Much as a bride gets swept away trying to manufacture her perfect day, Heintz, too, became a bit of a Bridezilla as she attempted to plan and execute a perfect photo shoot in front of one of her largest audiences yet. Explains Heintz, “It was extremely difficult to get the level of detail I’m used to because of all the moving pieces, and I think that’s what happens to the typical bride.”
The project took two days and approximately 31 hours of complete. “I was trying to pull off seven photos, a ceremony, the reception and the dance, and it was an incredible amount of work,” admits Heintz.
In the film’s sneak preview, you’ll notice Heintz is missing one of the basic bridal icons: “I explain that in the movie, and there are a couple of reasons I didn’t wear a white dress,” Heintz says. For starters, she and Chauncey were already married; they’d eloped the first go-around and, technically, were simply renewing their vows at the mansion.

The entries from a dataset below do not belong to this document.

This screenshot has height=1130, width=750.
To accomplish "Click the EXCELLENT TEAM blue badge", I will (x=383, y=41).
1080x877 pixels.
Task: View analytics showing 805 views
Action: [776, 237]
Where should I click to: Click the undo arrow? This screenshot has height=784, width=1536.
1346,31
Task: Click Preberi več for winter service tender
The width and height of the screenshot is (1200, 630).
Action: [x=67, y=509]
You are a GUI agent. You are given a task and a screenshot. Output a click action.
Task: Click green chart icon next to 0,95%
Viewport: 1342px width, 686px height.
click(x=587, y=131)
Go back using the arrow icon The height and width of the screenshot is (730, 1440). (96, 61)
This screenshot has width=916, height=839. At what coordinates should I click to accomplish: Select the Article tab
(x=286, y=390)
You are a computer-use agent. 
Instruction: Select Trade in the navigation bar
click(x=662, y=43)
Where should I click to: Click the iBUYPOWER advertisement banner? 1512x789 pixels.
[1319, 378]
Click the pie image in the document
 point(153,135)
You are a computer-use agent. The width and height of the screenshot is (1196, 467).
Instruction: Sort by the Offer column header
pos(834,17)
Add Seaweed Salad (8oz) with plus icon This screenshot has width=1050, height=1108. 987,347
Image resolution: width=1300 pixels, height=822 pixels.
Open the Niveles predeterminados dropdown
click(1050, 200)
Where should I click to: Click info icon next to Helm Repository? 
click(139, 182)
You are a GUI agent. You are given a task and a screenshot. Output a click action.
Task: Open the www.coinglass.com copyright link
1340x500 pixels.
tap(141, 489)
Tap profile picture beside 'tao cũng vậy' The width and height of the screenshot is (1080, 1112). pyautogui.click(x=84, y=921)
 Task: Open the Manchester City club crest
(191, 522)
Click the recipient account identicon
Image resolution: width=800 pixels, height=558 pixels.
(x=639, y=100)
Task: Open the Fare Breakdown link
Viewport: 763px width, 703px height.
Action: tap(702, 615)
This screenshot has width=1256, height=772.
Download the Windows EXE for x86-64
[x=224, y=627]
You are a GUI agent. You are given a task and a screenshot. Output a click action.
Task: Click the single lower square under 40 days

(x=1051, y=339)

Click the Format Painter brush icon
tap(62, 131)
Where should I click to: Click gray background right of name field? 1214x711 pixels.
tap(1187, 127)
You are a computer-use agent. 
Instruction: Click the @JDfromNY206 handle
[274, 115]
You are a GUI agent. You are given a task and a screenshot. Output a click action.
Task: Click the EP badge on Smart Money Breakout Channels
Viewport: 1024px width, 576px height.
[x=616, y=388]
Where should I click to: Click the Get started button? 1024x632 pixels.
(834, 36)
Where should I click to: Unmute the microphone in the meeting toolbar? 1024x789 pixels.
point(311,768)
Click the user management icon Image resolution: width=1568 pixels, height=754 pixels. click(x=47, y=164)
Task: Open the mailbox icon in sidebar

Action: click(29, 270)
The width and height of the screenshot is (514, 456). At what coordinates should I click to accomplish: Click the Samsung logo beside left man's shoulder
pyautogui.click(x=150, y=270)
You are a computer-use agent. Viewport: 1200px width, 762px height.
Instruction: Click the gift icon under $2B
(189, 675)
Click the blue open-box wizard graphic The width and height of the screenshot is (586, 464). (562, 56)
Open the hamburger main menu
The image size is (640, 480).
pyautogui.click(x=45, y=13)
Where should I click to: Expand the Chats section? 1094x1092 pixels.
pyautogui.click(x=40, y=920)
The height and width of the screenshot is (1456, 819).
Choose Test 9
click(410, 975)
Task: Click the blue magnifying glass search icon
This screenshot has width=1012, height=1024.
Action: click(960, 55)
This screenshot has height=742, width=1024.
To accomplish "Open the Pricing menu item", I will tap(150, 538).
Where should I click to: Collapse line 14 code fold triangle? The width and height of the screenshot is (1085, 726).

The bigger reason for forgoing white, though, was more artistic. “I was trying to express that the dress is a representation of all of our expectations. It’s often the focal point,” Heintz says. “So the dress had to be spectacular and big and colorful! I wanted to look like a peacock.” She commissioned local designer Donna Savoy of Donna Beth Creations, who stayed up all night finishing the dress before the big day.
“Everything was planned down to the last minute, and it still went wrong,” Heintz continues. “Everything was off schedule, but that wasn’t the worst part.” The biggest bluncer? She screwed up her speech.
“I wanted to explain the meaning of the wedding to guests, and the speech meant so much to me,” says Heintz. She’d toiled over it for months, and had detailed notes on her iPhone — which shut down in the 98-degree heat! “I was in the middle of my speech when it melted,” Heintz recounts. “Of course, I didn’t have it memorized. When it shut down, I shut down!”
So she had to wing it. “I came up with the words; they weren’t perfect, and I struggled through it,” Heintz says, adding that at first, she was crushed. Later, though, it dawned on her: “It was an example of exactly what I’m trying to tell other people: you can’t plan perfect!”
In case you’re curious, Heintz and Chauncey didn’t end up actually tying the knot. When her brother, an attorney officiating at the wedding, asked is anybody objected, Heintz stepped in. She ended up leaving Chauncey at the altar, in fact, and walking back down the aisle with her real-life boyfriend (see above). The couple didn’t say their vows, and while Heintz says there won’t be wedding bells in their future, there’s still a whole lot of blissful, perfectly imperfect happiness.
That’s what the short’s intro – the one showcasing old genealogical charts that Heintz stumbled upon – is all about. “We want to force-fit ourselves into these fill-in-the-blank lines,” says Heintz. “The role of wife, mother, husband, etc. is the way we’ve come to understand our roles as humans. There’s a line waiting for your name, but I don’t fit into those lines, and many other people don’t fit into those lines.”
If Playing House sounds, well, juvenile, that’s because it is. The series title invokes images of children engaged in make-believe. “When you are little, you mimic what the previous generation is doing. And,” says Heintz, “As you grow up, you continue playing that role.”
Hence the third, forthcoming installment in Heintz short trilogy. Playing House: The Next Generation will explore how we program youth. In the meantime, Heintz reminds us: “Quit clinging to pictures that have been programmed into your head by others or by yourself.”